It would be nice if the backtester supported NOT STARTING the GUI (and its calculation of RETURNS, the benchmark's returns, etc) until the 'burn in' phase completed (with, say a 10 minute 'cpu time' limit on burn-in). Seems a reasonably straightforward change to the tester code. It is natural (and standard) to collect some historical data before 'fielding' an ML system - no need (in most cases) to make 'real' predictions until one has a good amount of historical data for initial training. (I can correct myself the calculations reported in the backtester's GUI, but if I entered a contest, then I could not use this 'burn in' idea, plus it would be nice if the backtester's GUI supported the burn-in idea since it seems natural.)

Thanks,
Jude


I tried to use the universe = Any(inputs=[QTradableStocksUS()], window_length=500) as stated above, but I got an error saying Any is not defined. What do I need to import to get Any and All defined?

from quantopian.pipeline.filters import All, Any

I tried this with 3 factors that have alphas of about [0.10, 0.10, 0.05] which, when combined by simply ranking and summing them, have about ~1.3 sharp and 4% returns.

When hand-picking and combining just the 2 best factors I get ~1.8 Sharp and 7% returns, but the ML algo doesn't seem to be able to discover that these two combined are the best, since when I run it (with different hyper parameters), I often just get between -4% and +1% returns.

Has anyone that tried this with actual alpha factors been able to verify it works at all?

@Ivory: I think Luca's analysis above (https://www.quantopian.com/posts/machine-learning-on-quantopian-part-3-building-an-algorithm?utm_campaign=machine-learning-on-quantopian-part-3-building-an-algorithm&utm_medium=email&utm_source=forums#5aa480f9493f3f001d9f01d8) is the best test currently.

What classifier did you use? If it's a non-linear one it could overfit so I would try a linear one and look at what it's learning.

→ **EXTRACTED RECORDS**
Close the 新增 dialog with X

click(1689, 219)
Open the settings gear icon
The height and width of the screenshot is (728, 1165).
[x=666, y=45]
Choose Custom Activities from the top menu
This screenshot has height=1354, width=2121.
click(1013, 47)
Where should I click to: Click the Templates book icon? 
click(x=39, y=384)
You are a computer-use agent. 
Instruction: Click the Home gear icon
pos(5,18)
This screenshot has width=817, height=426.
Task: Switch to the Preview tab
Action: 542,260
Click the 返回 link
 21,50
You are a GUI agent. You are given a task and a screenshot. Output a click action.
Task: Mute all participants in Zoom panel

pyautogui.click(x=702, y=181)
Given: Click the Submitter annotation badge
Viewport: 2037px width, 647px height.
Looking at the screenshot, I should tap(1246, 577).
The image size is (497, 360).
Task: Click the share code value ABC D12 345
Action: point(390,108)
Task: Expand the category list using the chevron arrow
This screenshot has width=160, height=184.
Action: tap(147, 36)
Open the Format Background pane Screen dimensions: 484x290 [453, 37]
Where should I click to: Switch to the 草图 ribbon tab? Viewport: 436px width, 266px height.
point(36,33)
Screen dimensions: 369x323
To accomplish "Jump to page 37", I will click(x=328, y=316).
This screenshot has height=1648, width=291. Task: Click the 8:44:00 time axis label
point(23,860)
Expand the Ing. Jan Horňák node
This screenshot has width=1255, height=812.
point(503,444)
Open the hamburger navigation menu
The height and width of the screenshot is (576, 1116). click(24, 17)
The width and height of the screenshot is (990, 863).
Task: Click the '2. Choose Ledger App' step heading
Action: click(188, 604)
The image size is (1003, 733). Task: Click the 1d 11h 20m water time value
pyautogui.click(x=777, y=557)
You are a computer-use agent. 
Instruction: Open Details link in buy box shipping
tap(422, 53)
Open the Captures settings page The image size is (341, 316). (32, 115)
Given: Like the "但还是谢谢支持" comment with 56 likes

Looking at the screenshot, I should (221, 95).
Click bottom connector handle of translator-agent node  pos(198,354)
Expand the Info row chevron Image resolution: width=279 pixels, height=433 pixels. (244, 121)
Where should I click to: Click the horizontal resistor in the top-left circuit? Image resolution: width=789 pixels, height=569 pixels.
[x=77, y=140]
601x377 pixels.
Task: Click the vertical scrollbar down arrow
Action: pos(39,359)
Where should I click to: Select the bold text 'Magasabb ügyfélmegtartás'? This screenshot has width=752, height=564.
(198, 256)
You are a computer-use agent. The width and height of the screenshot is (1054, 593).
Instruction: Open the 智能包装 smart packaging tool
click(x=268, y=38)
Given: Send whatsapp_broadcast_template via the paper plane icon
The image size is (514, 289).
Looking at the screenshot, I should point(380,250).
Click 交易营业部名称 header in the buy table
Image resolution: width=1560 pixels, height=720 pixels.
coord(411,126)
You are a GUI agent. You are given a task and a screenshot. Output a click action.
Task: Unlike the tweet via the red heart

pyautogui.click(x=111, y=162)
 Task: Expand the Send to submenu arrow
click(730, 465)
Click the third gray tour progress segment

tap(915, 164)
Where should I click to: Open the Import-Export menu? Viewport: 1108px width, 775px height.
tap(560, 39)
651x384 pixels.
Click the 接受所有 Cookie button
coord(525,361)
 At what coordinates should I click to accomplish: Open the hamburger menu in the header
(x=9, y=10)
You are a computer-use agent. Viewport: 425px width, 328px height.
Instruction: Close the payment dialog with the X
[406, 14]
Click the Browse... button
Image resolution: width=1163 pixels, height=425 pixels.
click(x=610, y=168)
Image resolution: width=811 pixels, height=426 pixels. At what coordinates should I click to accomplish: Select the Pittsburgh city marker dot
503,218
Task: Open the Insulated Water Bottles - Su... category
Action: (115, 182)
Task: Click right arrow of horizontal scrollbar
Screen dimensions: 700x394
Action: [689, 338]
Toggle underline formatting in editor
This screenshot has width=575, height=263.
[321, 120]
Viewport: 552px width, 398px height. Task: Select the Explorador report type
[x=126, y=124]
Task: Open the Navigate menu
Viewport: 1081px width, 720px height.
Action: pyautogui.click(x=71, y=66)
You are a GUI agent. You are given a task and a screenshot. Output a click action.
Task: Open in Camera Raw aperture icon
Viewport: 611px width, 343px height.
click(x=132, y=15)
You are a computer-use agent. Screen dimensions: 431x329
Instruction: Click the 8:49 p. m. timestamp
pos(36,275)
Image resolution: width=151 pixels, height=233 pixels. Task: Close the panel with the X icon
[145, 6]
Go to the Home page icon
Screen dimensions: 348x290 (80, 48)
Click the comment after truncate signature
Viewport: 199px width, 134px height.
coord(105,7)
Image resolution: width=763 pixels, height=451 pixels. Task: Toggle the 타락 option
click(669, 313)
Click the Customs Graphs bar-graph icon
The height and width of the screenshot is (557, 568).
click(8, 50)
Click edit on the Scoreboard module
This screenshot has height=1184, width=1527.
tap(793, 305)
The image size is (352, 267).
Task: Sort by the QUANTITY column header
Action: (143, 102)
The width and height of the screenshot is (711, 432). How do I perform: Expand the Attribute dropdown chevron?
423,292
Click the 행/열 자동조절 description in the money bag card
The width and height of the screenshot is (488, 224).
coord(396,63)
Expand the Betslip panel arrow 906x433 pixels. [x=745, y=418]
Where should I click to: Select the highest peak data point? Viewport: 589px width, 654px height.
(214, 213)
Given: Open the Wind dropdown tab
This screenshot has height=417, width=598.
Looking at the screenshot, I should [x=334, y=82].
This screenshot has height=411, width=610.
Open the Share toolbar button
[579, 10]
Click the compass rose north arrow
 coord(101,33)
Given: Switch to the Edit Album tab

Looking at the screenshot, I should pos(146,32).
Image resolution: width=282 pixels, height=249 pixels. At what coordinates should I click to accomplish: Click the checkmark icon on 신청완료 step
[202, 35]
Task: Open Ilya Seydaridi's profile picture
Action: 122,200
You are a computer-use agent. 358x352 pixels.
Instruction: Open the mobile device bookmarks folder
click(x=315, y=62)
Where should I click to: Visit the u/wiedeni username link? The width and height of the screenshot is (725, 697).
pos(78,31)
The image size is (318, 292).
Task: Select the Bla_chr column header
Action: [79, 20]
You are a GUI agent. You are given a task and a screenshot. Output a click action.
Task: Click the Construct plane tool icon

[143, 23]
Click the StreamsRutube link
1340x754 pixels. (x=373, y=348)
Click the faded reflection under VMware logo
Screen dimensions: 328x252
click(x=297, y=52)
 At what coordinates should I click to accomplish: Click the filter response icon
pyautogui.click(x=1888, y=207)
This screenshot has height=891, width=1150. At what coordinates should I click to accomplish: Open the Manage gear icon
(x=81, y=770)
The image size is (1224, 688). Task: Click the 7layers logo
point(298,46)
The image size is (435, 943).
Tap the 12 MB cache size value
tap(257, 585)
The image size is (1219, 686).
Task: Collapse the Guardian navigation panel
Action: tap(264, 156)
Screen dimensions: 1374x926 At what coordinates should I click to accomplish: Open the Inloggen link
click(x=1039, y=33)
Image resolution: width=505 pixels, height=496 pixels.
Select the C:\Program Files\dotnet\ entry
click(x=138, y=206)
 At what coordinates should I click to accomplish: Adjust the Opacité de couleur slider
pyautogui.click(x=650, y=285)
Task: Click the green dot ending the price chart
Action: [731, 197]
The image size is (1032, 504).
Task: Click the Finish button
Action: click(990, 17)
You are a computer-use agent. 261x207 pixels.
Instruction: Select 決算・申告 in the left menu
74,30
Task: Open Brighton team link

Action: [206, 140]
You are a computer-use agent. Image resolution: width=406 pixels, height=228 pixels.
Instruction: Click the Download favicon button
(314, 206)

→ **WHAT YOU WILL DO**
(1) In the Quantopian forum thread, which import line defines Any and All?
(2) Please continue the Quantopian forum thread with the next reply.
The records have no connection to the Quantopian forum thread.

→ **THE REPLIES**
(1) from quantopian.pipeline.filters import All, Any

(2)
I am still see the NonWindowSafeInput error when I use the universe = Any(inputs=[QTradableStocksUS()], window_length=500) syntax. The error I got is as follows:
NonWindowSafeInput: Can't compute windowed expression Any((PrecomputedFilter(NumExprFilter(...), name='QTradableStocksUS_version_1'),), window_length=500) with windowed input PrecomputedFilter(NumExprFilter(...), name='QTradableStocksUS_version_1').

I find that All and Any works now. However, I find that some features raise a NonWindowSafeInput, such as market cap or earnings yield, unless they are only used in ranked form. Could this be happening to you?

Do we have a timeline for tensorflow/keras/theano...anything more robust than sklearn?

I was hoping we would see an integration with Compellon 20|20. Blows tensorflow/keras away and doesn't require a heavy coding background...

Does anybody work/play with numerai ? What you have to do there is exactly what the ML factor here tries to achieve: find combination of predictive features (the equivalent of input factors for ML) that explain the training data and use them to predict the future. It is really the same goal of ML factor and you have to face the same problems (but there are also many differences in the details). What is interesting is that sometimes I use numerai ideas on Quantopian and some other times I do the opposite. It is surprising how changing the context helps you thinking at new solutions for the same problem.

I do. Q and Numerai are similar in the sense that they are both crowd sourced hedge funds. The difference is that Numerai provides authors with encrypted blind data and algo authors are free to use whatever predictive quantitative method or techniques they choose with whatever computing power and resources available to them. Q, on the other hand, provides authors with free commercial grade data, limited analytical tools and computational resources within the confines of their trading environment and framework.

As a concrete example, in Numerai, I employ a multilayered deep neural networks algo written in python using Keras/Tensorflow library that is run in GPU powered servers in a cloud for compute power. I don't think Q's framework can handle this kind of ML algo.

In the context of ML algos, Q's current framework and limited compute time allocation per algo/user does not make it suitable to churn out meaningful results. While ML may be in their future pipeline, it is not a priority. Their focus is to fulfill their investors objective which is the low volatility/risk market neutral equity fund through their allocation process.

What I found limiting on Numerai is that we are given only a small amount of validation tests to verify our model. On the other hand Quantopian has plenty of out of sample data and we can test the ML model with both Alphalens or running an algorithm. This is much more interesting.

The other open question is where the "magic" resides, whether it's in creating new features or the combination of features. Quantopian allows you to work on both parts (although it's true that the capabilities to do state-of-the-art combination are still limited on the platform).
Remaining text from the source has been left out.